Alle Kinder entwickeln sich von ihrer Geburt an in diesen sensiblen Phasen. Dabei brauchen sie eine vorbereitete Umwelt mit kindgerechten Gegenständen, die ihre Neugier anregen. Kleine Kinder sind keine Mängelwesen, sondern verfügen über viele Kompetenzen, über die wir Erwachsenen nicht mehr verfügen. Kinder lernen zielgerichtet greifen, sprechen und vieles mehr mit Spaß und Ausdauer. Sie brauchen dazu nur genügend Anregungen aus ihrer Umwelt. Dabei opfern sie oft ihre Bequemlichkeit für ihren Wissensdurst und ihre Neugier, um eine innere Befriedigung zu erlangen. Am Beispiel des Laufen Lernens kann man klar erkennen, dass das Kind mit Hingabe übt, sich immer wieder aufrichtet, hinfällt, immer wieder aufsteht, bis es endlich aufrecht gehen kann. Dabei freut es sich über jeden Fortschritt, den es macht. Aber auch dabei ist wichtig, dass kein Kind aufrecht gehen lernt, wenn es nicht genügend Anreize aus der Umgebung bekommt und sieht wie andere Menschen gehen.
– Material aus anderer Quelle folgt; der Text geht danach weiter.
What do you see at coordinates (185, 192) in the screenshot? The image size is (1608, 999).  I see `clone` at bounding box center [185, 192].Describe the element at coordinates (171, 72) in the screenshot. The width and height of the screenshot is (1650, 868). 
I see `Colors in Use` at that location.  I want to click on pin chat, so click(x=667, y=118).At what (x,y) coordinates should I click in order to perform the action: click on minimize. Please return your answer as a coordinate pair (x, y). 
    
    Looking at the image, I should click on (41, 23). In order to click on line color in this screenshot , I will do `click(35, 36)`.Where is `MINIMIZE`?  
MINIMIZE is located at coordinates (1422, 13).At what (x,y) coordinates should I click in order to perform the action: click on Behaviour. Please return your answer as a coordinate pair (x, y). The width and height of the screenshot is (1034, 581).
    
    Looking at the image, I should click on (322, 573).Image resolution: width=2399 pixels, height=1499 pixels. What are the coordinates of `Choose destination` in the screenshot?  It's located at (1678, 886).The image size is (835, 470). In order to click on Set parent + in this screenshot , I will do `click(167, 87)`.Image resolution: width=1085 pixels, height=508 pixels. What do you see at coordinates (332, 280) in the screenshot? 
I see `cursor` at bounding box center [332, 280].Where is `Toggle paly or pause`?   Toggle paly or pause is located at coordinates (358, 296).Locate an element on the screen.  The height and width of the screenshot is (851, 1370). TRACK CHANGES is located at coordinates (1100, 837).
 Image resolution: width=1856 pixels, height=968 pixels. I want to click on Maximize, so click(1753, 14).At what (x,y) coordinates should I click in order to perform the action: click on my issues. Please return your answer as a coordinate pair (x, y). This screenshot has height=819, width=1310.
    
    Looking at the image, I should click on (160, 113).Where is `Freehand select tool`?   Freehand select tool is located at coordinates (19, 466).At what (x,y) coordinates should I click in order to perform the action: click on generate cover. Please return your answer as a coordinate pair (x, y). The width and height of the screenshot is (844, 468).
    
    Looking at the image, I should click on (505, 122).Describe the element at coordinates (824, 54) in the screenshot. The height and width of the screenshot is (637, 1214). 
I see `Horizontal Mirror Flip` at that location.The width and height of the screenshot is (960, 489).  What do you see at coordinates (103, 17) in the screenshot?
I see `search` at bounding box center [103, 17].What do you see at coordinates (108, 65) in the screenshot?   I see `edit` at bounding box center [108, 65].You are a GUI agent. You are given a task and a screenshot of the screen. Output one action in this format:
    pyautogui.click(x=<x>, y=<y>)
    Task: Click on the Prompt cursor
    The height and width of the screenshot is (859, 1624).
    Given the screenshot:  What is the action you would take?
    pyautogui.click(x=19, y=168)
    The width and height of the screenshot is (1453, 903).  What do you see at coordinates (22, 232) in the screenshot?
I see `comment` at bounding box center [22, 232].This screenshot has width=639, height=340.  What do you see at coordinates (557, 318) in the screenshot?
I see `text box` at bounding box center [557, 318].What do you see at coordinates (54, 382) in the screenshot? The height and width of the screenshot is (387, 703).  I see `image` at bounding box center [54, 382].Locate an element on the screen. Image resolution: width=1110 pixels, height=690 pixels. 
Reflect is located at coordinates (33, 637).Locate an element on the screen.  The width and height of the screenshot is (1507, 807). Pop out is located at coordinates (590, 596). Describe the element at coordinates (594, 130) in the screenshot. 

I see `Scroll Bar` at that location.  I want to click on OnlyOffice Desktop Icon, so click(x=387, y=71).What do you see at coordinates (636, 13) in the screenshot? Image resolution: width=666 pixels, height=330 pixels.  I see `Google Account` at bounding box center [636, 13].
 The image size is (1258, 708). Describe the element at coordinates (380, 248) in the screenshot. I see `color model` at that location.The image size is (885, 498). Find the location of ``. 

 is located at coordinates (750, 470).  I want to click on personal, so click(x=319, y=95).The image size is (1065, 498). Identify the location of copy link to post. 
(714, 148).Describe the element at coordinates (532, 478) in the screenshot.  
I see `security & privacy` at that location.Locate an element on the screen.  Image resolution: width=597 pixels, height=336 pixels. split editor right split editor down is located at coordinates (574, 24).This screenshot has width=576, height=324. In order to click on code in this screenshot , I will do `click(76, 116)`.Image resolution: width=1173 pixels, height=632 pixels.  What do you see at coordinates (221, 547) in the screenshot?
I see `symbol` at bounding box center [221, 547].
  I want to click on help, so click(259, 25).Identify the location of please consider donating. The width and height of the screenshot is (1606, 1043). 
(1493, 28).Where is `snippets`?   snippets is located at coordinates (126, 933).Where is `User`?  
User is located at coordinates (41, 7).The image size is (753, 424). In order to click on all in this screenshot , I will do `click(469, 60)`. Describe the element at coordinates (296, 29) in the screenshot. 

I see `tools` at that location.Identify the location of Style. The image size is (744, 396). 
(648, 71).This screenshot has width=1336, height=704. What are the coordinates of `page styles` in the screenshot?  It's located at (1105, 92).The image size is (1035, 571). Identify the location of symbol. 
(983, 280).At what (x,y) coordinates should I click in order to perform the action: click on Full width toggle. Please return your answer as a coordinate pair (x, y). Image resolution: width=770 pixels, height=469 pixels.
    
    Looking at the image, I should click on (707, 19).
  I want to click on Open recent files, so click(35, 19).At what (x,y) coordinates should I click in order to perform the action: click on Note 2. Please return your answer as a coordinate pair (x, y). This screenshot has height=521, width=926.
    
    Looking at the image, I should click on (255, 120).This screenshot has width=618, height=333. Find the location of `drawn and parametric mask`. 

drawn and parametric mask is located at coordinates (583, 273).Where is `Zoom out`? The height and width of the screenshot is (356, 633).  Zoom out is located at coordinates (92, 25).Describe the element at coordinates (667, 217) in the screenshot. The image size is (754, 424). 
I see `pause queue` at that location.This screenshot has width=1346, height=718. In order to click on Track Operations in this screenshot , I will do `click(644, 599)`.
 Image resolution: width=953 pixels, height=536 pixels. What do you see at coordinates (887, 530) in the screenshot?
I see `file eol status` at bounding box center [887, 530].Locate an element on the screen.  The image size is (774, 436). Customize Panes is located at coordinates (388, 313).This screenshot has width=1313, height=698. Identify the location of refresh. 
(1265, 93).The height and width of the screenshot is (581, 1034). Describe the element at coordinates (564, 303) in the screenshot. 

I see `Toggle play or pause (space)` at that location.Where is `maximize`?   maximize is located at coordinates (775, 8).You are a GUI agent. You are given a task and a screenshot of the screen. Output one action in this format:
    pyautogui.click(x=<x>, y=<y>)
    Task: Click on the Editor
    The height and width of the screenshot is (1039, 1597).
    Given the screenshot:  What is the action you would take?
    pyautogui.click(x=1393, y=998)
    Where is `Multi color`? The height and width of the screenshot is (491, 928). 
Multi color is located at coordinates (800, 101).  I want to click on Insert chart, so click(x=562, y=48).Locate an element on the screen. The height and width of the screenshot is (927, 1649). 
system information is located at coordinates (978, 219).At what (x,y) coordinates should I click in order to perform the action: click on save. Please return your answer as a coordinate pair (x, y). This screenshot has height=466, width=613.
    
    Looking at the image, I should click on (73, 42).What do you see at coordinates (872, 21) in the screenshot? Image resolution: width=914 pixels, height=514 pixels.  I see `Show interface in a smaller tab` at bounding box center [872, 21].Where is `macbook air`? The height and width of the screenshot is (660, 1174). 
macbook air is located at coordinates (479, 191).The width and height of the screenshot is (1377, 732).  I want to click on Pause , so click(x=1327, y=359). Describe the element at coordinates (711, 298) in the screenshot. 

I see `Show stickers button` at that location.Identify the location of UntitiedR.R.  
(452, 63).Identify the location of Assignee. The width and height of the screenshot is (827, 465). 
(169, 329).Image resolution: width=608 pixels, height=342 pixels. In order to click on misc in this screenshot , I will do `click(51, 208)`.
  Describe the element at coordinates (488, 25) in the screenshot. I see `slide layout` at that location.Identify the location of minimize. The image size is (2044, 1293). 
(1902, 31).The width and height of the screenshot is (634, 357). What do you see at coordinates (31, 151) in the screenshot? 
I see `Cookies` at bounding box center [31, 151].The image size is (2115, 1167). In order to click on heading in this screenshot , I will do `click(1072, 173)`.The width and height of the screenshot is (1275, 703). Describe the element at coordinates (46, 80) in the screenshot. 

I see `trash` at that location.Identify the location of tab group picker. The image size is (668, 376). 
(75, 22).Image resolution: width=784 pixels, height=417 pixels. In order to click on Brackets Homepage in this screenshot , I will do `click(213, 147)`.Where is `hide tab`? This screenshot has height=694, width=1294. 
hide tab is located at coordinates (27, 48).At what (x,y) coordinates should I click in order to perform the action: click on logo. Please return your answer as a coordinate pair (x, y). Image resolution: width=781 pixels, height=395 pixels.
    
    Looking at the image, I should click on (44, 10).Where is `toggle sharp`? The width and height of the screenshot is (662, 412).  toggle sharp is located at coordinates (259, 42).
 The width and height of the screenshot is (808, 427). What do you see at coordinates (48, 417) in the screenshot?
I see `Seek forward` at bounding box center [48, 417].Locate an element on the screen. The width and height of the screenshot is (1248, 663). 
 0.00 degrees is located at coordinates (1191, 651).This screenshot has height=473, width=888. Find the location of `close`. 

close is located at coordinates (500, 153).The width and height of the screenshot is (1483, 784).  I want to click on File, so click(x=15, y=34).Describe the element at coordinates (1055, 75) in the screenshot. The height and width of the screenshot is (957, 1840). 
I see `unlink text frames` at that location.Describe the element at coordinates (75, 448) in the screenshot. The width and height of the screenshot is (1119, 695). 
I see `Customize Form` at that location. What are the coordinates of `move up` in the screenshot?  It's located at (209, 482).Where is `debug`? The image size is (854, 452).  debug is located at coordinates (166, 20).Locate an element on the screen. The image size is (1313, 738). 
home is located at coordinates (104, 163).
Sind die sensiblen Phasen vorüber, ohne das ein Kind die entsprechende Anregung in seiner Umgebung gefunden hat, so verstreichen wichtige Lernzeiten und der innere Bauplan kann sich nicht optimal entfalten.
„Im ersten Lebensjahr sind große Fähigkeiten und Möglichkeiten und eine große Kraft da, die man nicht beachtet und die daher verloren geht.“ (Montessori 1954 , S.29)
3.2 Die sensiblen Phasen
Merkmale des inneren Bauplans sind das spontane und aktive Streben nach Unabhängigkeit und die Entwicklung der Humankompetenz wie Wahrnehmung, Sprache, Intelligenz, Moral und Sozialverhalten.
Der Aufbau der Humankompetenz vollzieht sich im aktiven Austausch des Kindes mit seiner Umwelt sowie der Anpassungsarbeit an die Umwelt und seinem angeborenen Streben nach Erziehung und Bildung.
Das Kind ist weltoffen und lernfähig und kann sich so an jede Kultur anpassen, in die es hineingeboren wird. Diese Anpassung wird bestimmt durch die sensiblen Phasen. Das sind entwicklungsbegrenzte, offene Zeitfenster für den dauerhaften Erwerb und die Ausbildung von bestimmten Kompetenzen. Diese sind z.B. Wahrnehmung und Sprache, Bewegung, Sozialverhalten, Moral und Sittlichkeit, Denken und Intelligenz, Gefühle, Selbstwertgefühl und Würde.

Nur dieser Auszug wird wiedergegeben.